# Making a straight edge with my shaper



## Pizzadave (Mar 5, 2018)

Hello all, I need to make a straight edge on some 12-14 ft. boards for moulding on a basement project. My jointer will work(obviously) but I wanted to use my shaper with a power feeder. I have the correct cutter to do this but I was wondering on the steps required to have a good result. Not finding a lot on line. Any thoughts?


----------



## John Smith_inFL (Dec 15, 2017)

I would think the same applies as to a floor mounted jointer:
prepare a 14 foot outfeed table with a 14 foot straight board clamped 
parallel with the shaper fence so it will track true all the way out.
featherboards here and there would be a good idea also.









.
jus my Dos Centavos

.

.


----------



## RichT (Oct 14, 2016)

> Hello all, I need to make a straight edge on some 12-14 ft. boards for moulding on a basement project. My jointer will work(obviously) but I wanted to use my shaper with a power feeder. I have the correct cutter to do this but I was wondering on the steps required to have a good result.
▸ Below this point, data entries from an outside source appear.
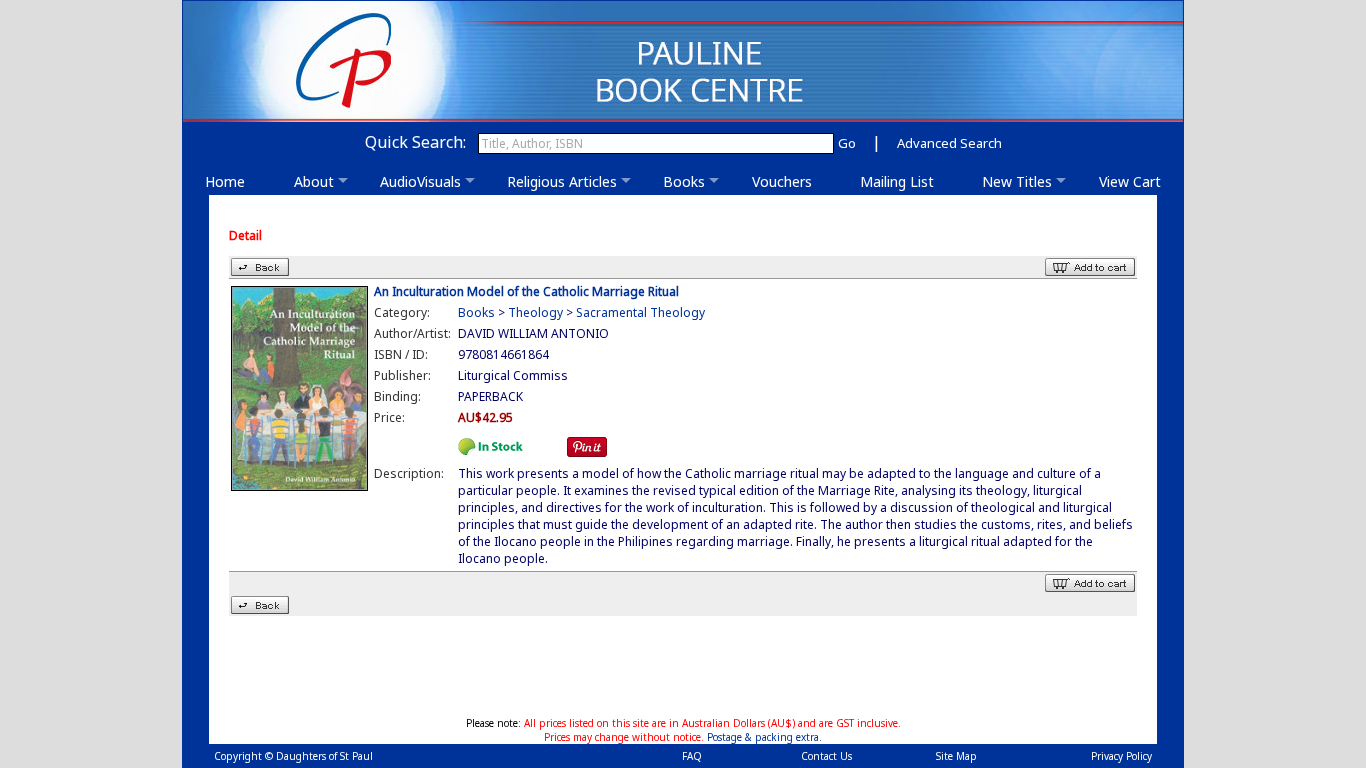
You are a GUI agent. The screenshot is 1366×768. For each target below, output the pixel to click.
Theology (535, 312)
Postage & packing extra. (764, 737)
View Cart (1130, 181)
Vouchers (788, 181)
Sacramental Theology (640, 312)
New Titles (1017, 181)
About (314, 181)
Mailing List (903, 181)
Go (847, 143)
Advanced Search (949, 143)
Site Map (956, 756)
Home (231, 181)
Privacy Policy (1121, 756)
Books (684, 181)
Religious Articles (562, 181)
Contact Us (826, 756)
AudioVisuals (420, 181)
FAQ (692, 756)
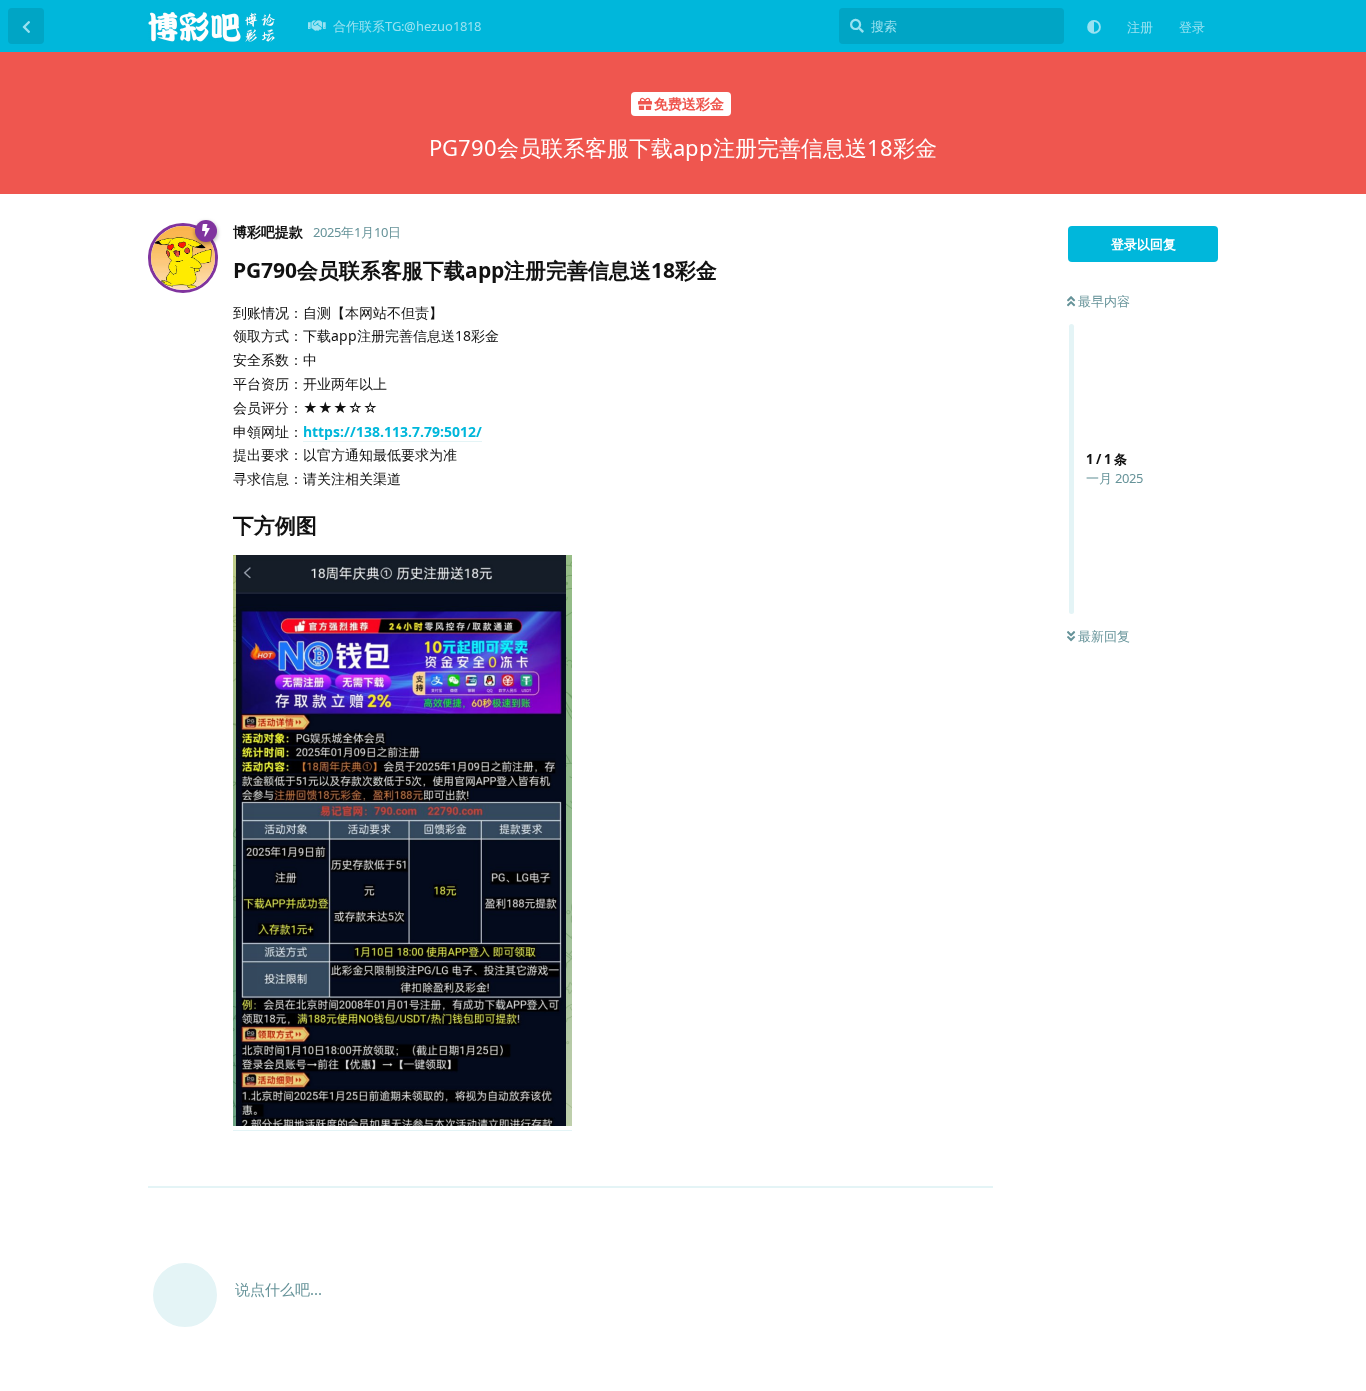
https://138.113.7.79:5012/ (392, 431)
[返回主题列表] (26, 26)
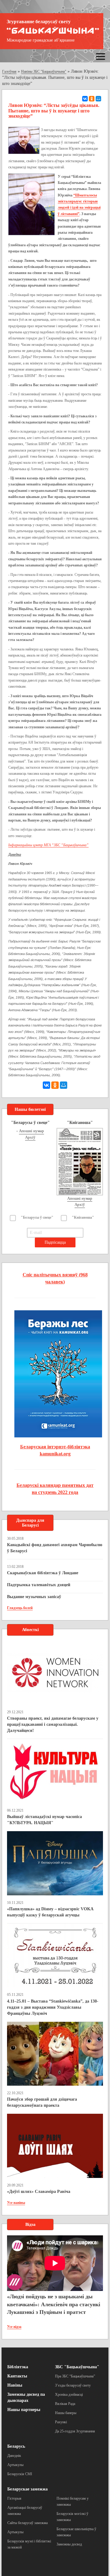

Not finding a lot on line. Any thoughts?
> 
> - Pizzadave


Set up properly with the outfeed fence even with the bit, you can get a perfectly straight cut. The advantage of doing that versus using rollers on your jointer is that any sag from the rollers not being perfectly flush with the height of the bed won't transfer to the face of the cut.


----------



## Loren (May 30, 2008)

There's guys on owwm.org who've done all sorts
of stuff like that. You could ask there.

I think the general idea of making an outfeed table
and long fence is the way to go. Whether its 
work the hassle of the build is another matter. 
You could have the stock ripped straight on a 
straight line rip saw if you could find a local shop 
with one, but I understand the inclination to figure 
it out for oneself. I think the slr saws cut straight
enough for glue joints if they're adjusted properly.


----------



## Pizzadave (Mar 5, 2018)

Thanks everyone


----------



## Klondikecraftsman (Apr 4, 2018)

You will have to watch the grain orientation carefully as chip out will be an issue. Several light passes and patience.


----------



## cabmaker (Sep 16, 2010)

Dave,,,,, attempting to straight-line on a shaper will be a futile endeavor ,,,,with or without a feeder

I can't imagine a basement molding project,, as you call it,,,would have enough molding to even attempt such a feat

I t is possible however….what is the table size on shaper,,, 3 or 4 wheel feeder,,,,beginning stock size ? or is it random ?
If it is random widths, that compounds the setup issues


----------



## Pizzadave (Mar 5, 2018)

Well. I milled logs from my woods and dried them. I made many pine planks with v tounge and groove for a half wall. I have enough board feet to custom make my trim and baseboard. The baseboard boards are not very straight and I wanted to keep them as long as possible for the longer walls. I was thinking I could use a joint cutter to make them straight. I've done many projects on my shaper but never tried to mill long boards to a straight edge. Hoping to get some experience on how other went about this. I don't want to buy baseboard only because it would take away from the uniqueness of the project.


----------



## Pizzadave (Mar 5, 2018)




----------



## John Smith_inFL (Dec 15, 2017)

Dave ~ That's some good looking lumber !!

.

.


----------



## Pizzadave (Mar 5, 2018)

Thanks man! There's something special about cutting up a tree and bringing into your home.


----------